• Directive: Copy the following entries line for line, with no changes.

• Input material:

--- Start ---

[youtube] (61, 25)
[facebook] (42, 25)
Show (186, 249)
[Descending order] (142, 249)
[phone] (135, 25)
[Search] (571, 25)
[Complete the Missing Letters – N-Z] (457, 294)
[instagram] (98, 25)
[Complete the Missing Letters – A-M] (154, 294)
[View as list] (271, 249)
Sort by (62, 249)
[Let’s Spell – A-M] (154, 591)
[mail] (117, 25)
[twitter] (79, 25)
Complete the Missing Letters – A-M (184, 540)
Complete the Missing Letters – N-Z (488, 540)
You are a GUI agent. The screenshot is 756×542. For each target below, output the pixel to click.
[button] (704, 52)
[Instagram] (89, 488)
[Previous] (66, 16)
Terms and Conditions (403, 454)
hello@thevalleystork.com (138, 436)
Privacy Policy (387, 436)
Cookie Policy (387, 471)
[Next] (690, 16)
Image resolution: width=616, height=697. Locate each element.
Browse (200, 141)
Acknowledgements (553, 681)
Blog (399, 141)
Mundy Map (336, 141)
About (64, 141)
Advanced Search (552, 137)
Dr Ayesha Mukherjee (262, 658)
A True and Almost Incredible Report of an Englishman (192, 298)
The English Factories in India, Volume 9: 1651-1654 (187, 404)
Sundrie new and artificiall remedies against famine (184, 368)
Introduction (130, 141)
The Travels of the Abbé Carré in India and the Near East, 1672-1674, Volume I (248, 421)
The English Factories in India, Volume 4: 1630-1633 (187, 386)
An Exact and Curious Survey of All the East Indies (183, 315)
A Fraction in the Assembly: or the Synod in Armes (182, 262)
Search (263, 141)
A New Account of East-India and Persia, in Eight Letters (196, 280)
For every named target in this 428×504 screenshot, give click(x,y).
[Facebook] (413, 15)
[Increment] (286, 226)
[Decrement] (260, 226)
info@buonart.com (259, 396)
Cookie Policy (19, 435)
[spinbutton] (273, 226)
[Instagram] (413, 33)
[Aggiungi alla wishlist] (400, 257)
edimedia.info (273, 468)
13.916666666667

--- End ---

• The response:
[youtube] (61, 25)
[facebook] (42, 25)
Show (186, 249)
[Descending order] (142, 249)
[phone] (135, 25)
[Search] (571, 25)
[Complete the Missing Letters – N-Z] (457, 294)
[instagram] (98, 25)
[Complete the Missing Letters – A-M] (154, 294)
[View as list] (271, 249)
Sort by (62, 249)
[Let’s Spell – A-M] (154, 591)
[mail] (117, 25)
[twitter] (79, 25)
Complete the Missing Letters – A-M (184, 540)
Complete the Missing Letters – N-Z (488, 540)
You are a GUI agent. The screenshot is 756×542. For each target below, output the pixel to click.
[button] (704, 52)
[Instagram] (89, 488)
[Previous] (66, 16)
Terms and Conditions (403, 454)
hello@thevalleystork.com (138, 436)
Privacy Policy (387, 436)
Cookie Policy (387, 471)
[Next] (690, 16)
Image resolution: width=616, height=697. Locate each element.
Browse (200, 141)
Acknowledgements (553, 681)
Blog (399, 141)
Mundy Map (336, 141)
About (64, 141)
Advanced Search (552, 137)
Dr Ayesha Mukherjee (262, 658)
A True and Almost Incredible Report of an Englishman (192, 298)
The English Factories in India, Volume 9: 1651-1654 (187, 404)
Sundrie new and artificiall remedies against famine (184, 368)
Introduction (130, 141)
The Travels of the Abbé Carré in India and the Near East, 1672-1674, Volume I (248, 421)
The English Factories in India, Volume 4: 1630-1633 (187, 386)
An Exact and Curious Survey of All the East Indies (183, 315)
A Fraction in the Assembly: or the Synod in Armes (182, 262)
Search (263, 141)
A New Account of East-India and Persia, in Eight Letters (196, 280)
For every named target in this 428×504 screenshot, give click(x,y).
[Facebook] (413, 15)
[Increment] (286, 226)
[Decrement] (260, 226)
info@buonart.com (259, 396)
Cookie Policy (19, 435)
[spinbutton] (273, 226)
[Instagram] (413, 33)
[Aggiungi alla wishlist] (400, 257)
edimedia.info (273, 468)
13.916666666667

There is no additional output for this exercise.